I didn't think there wasn't much pressure in it. I think at PSI its around 30?

Either way, he's got all the welding equipment for braising (and experience) so i'm sure we'll sort it.

Just reet keen to get it all working! Interested to try out the steaming more than anything.


----------



## _shakeyjake_ (Dec 16, 2016)

She's alive! And kinda working! Progress!

No leaks so far after a repair to the boiler. A few weeps here and there but nothing a nip up didn't sort out.

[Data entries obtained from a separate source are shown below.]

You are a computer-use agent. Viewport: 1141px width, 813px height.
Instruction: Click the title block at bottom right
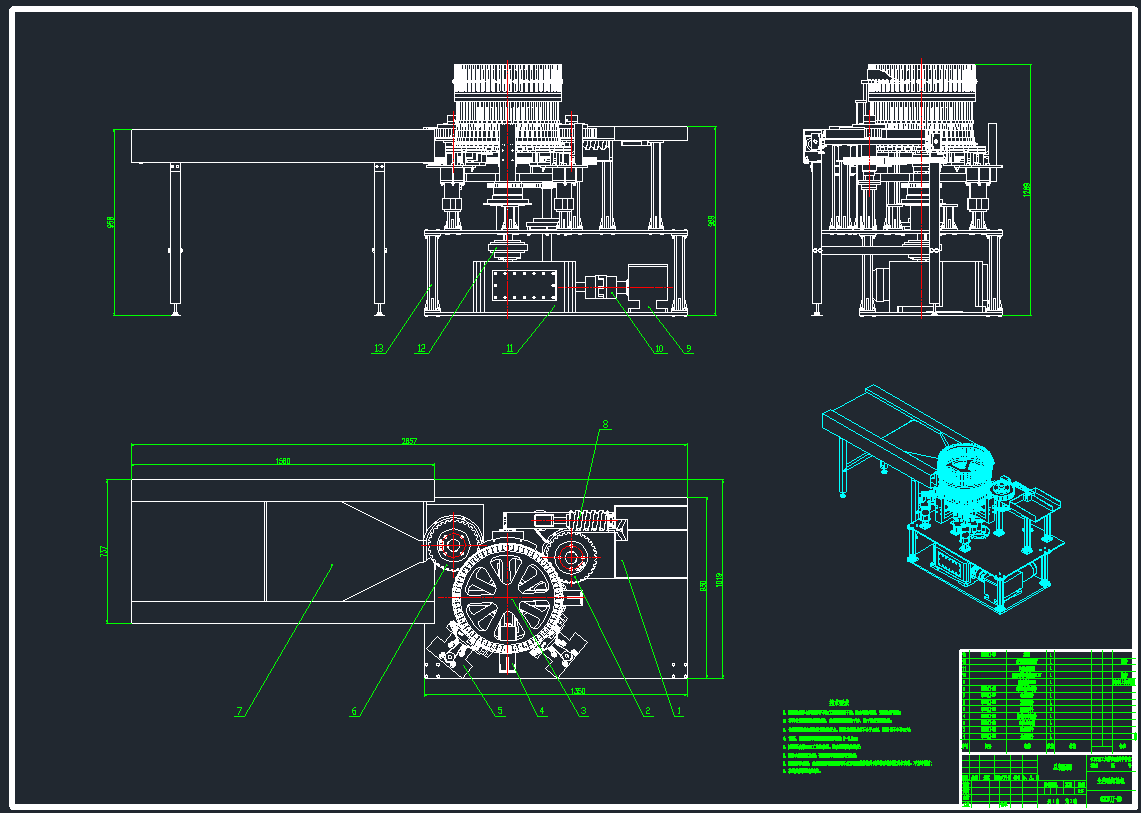(x=1047, y=780)

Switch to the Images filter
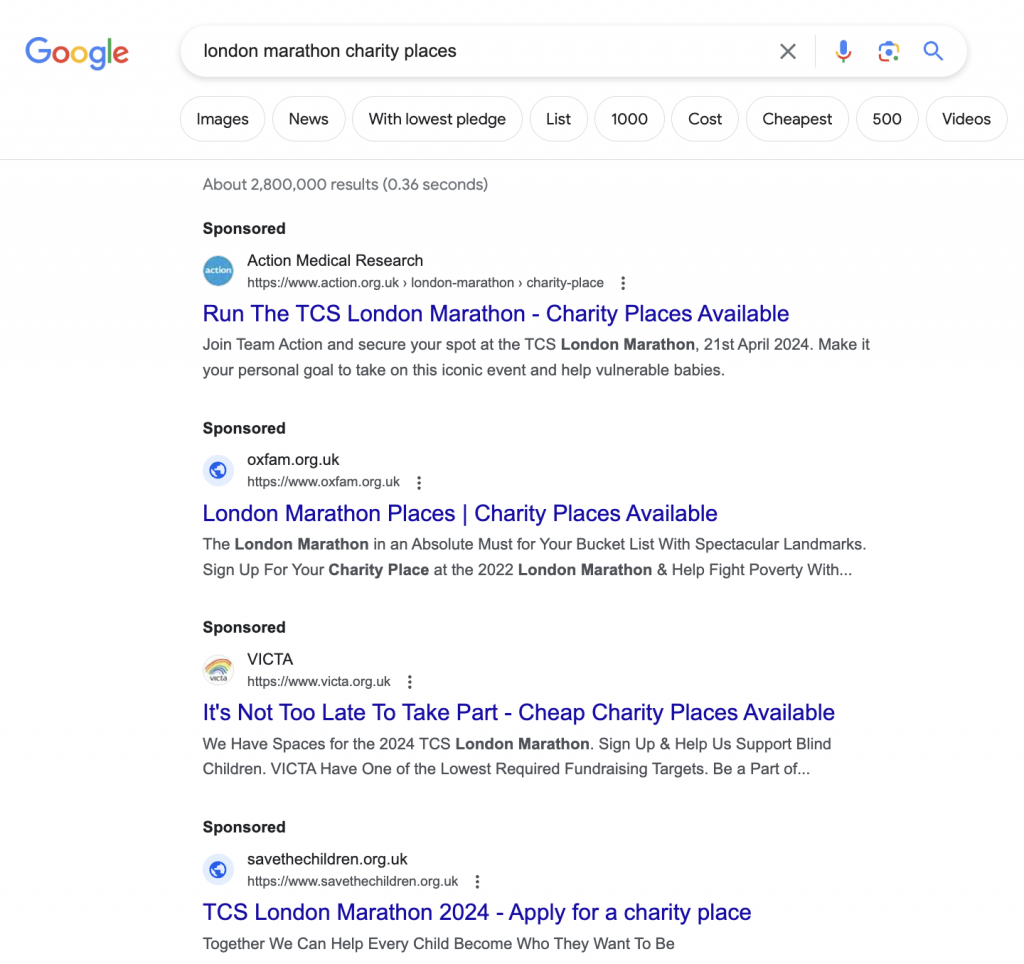click(222, 119)
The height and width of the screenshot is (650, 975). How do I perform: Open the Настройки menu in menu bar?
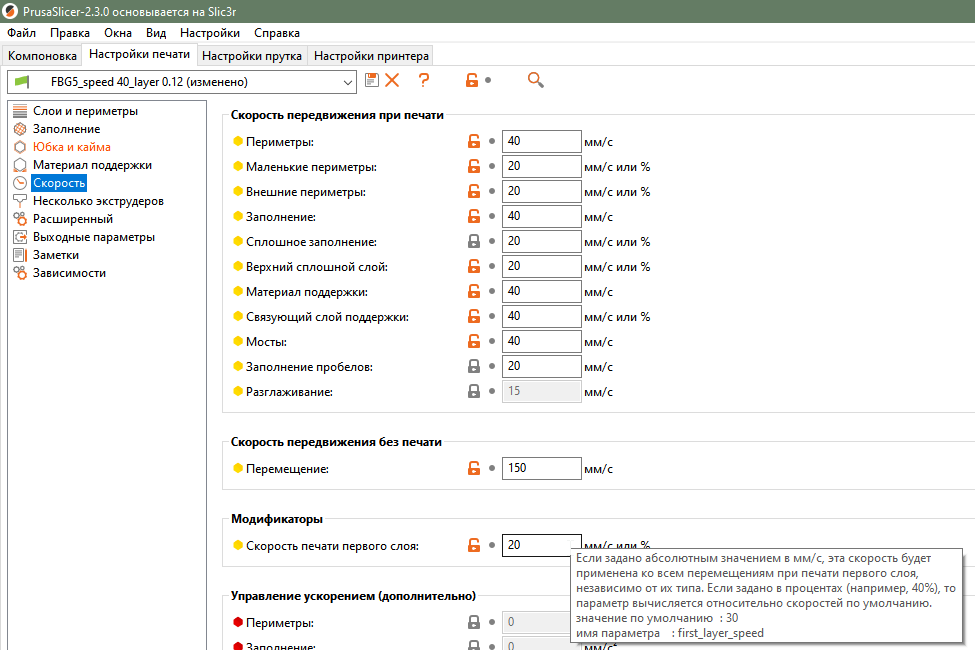tap(209, 33)
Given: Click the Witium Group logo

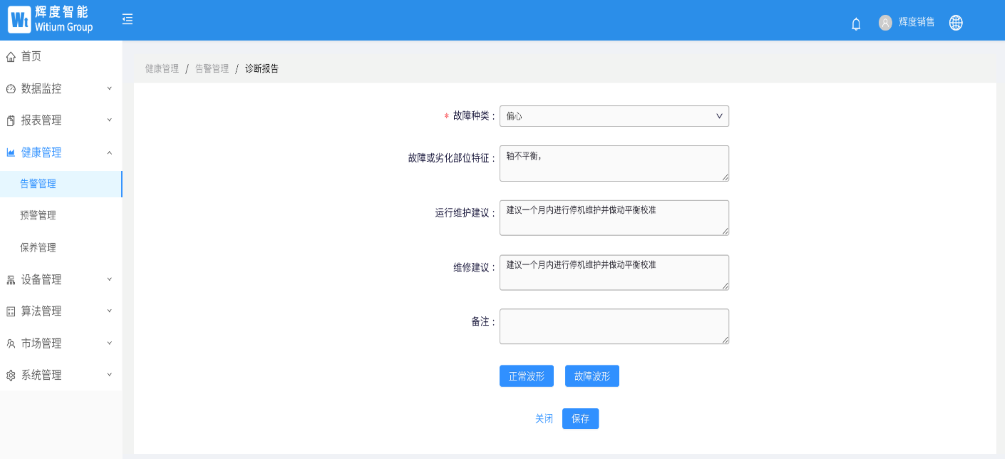Looking at the screenshot, I should pos(52,20).
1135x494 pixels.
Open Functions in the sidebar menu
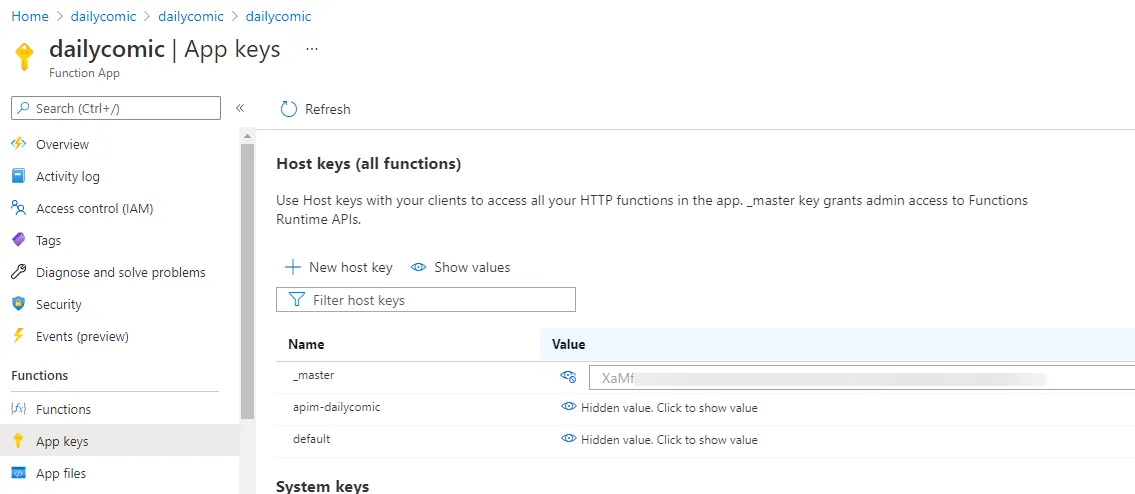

Now I tried testing the pressure with my gauge on the portafilter with mixed results. It leaked quite a bit, even with a new filter seal in group. I had to REALLY tighten it round and managed to get a reading of 10 bar which is right?

Though I didn't notice when testing the pressure that water was running out of the group, out the spout that usually vents the pressure after shot. See:






Bit of a short video but essentially water was venting the whole time. What could this indicate?

I had replacement seals for the group head innards and replaced all the ones on the various piston type things. So unsure what the issue is? Could it be wrong reassembly?


----------



## L&R (Mar 8, 2018)

Something is wrong with lower valves(preinfusion and drain). They should be closed during extraction.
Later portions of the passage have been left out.